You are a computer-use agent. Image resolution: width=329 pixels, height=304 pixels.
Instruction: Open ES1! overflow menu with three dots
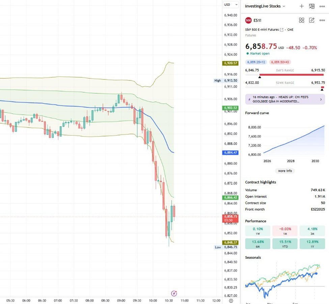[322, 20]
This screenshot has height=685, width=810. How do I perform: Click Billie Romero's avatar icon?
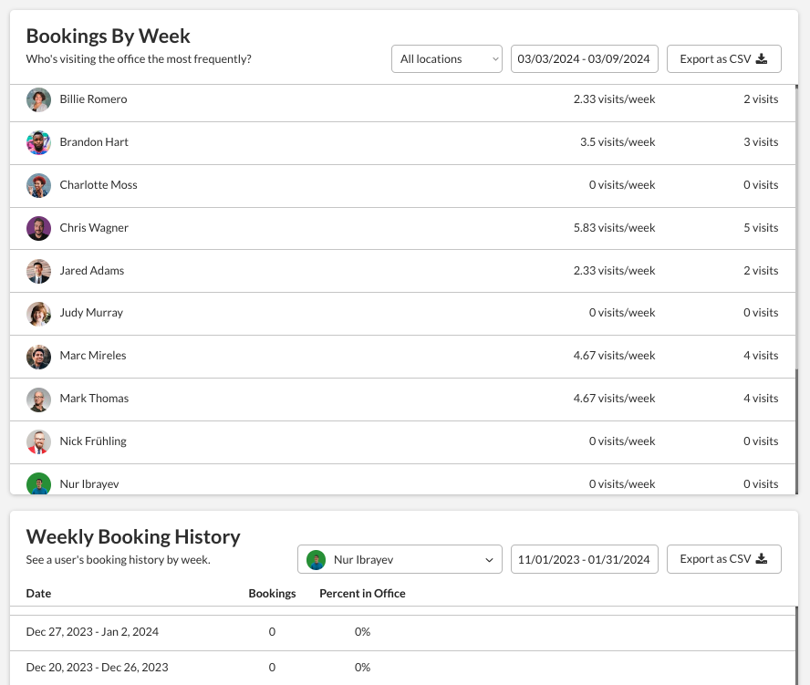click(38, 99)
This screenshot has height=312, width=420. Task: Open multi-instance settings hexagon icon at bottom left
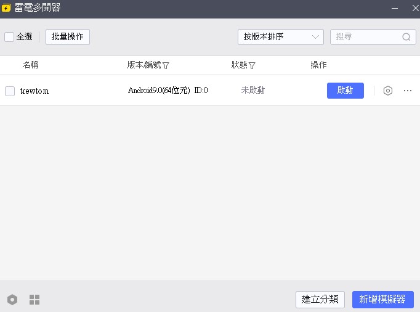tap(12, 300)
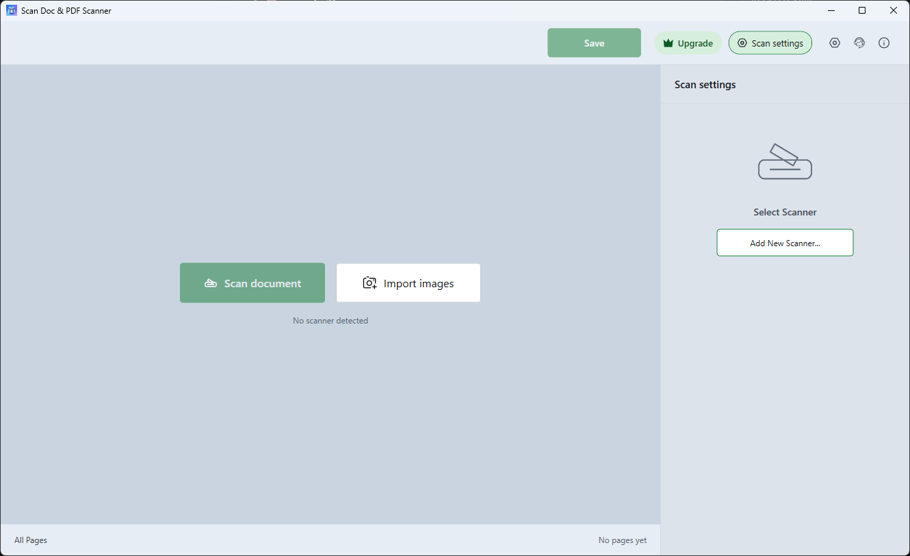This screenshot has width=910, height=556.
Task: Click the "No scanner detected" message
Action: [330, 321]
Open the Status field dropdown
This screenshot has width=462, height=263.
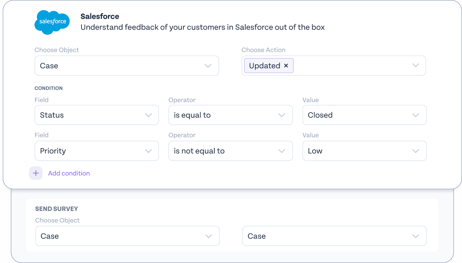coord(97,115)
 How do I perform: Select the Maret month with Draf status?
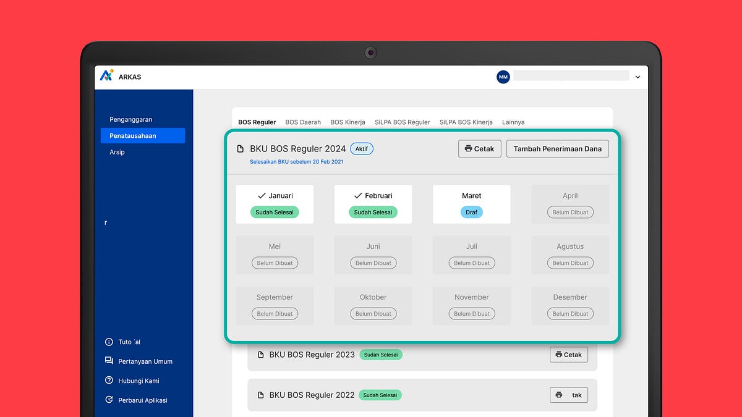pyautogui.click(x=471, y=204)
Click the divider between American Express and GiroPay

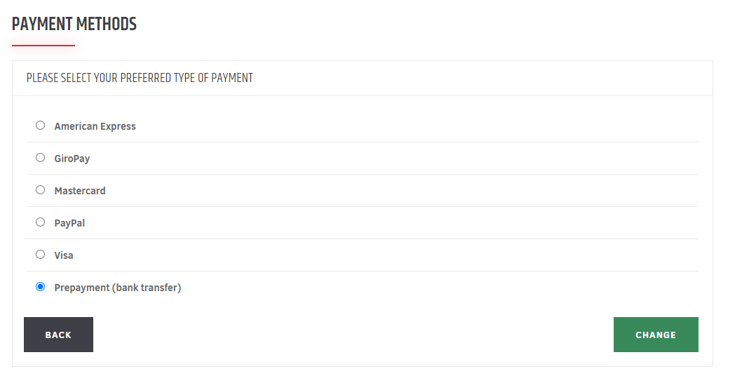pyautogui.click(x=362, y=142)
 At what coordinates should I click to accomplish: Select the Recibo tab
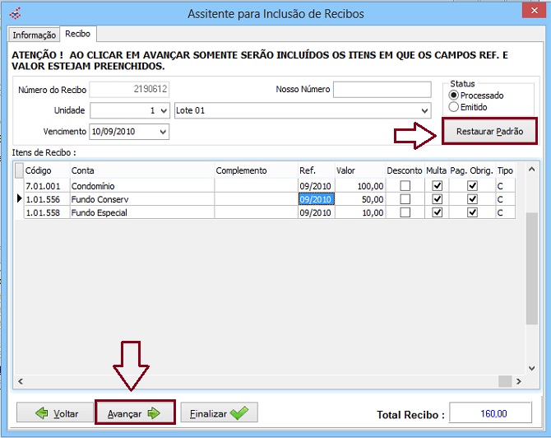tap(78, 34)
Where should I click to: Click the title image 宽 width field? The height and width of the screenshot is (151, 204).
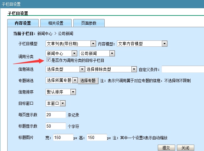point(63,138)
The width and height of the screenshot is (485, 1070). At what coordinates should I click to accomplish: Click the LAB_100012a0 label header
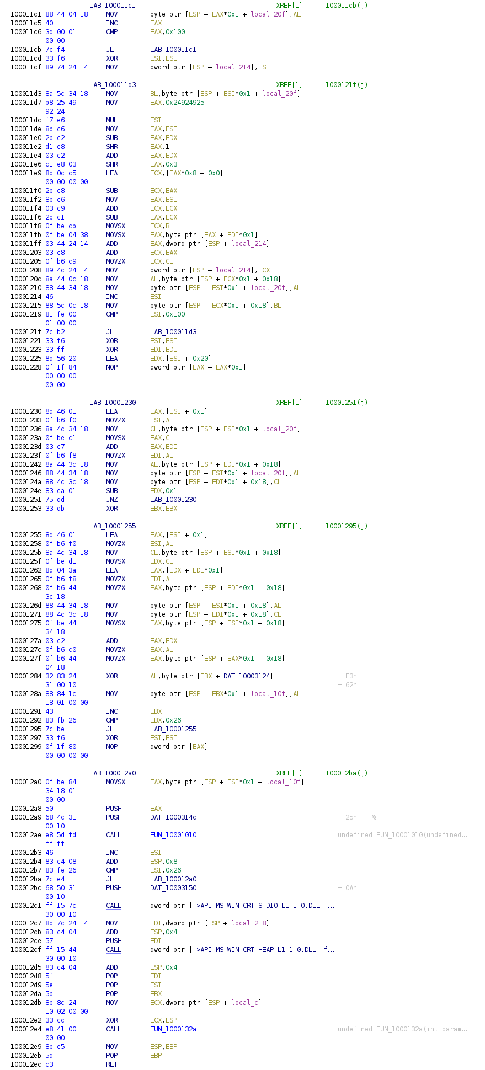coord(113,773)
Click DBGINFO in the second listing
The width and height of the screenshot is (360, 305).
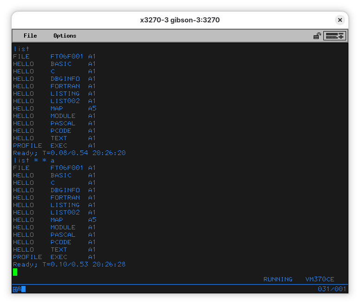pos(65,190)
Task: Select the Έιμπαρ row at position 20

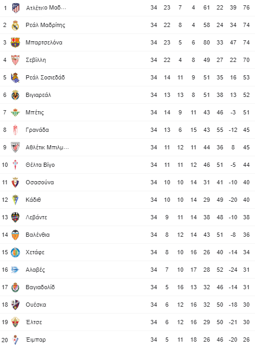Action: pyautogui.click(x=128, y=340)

__Set exercise__:
Reproduce every one of the entries above word for word, leaving out the pictures.

__Answer for this exercise__:
You are a computer-use agent. Image resolution: width=329 pixels, height=304 pixels.
Instruction: Open ES1! overflow menu with three dots
[322, 20]
This screenshot has height=685, width=810. How do I perform: Click Billie Romero's avatar icon?
click(38, 99)
This screenshot has height=312, width=420. Task: Open multi-instance settings hexagon icon at bottom left
tap(12, 300)
This screenshot has width=910, height=556.
Task: Click the "No scanner detected" message
Action: [330, 321]
Open the Status field dropdown
This screenshot has width=462, height=263.
coord(97,115)
 How do I perform: Select the Maret month with Draf status?
pyautogui.click(x=471, y=204)
Click the divider between American Express and GiroPay

pyautogui.click(x=362, y=142)
 At what coordinates should I click to accomplish: Select the Recibo tab
tap(78, 34)
Where should I click to: Click the title image 宽 width field? The height and width of the screenshot is (151, 204).
point(63,138)
The width and height of the screenshot is (485, 1070). At what coordinates should I click to accomplish: Click the LAB_100012a0 label header
coord(113,773)
Click DBGINFO in the second listing
The width and height of the screenshot is (360, 305).
pos(65,190)
Task: Select the Έιμπαρ row at position 20

Action: pyautogui.click(x=128, y=340)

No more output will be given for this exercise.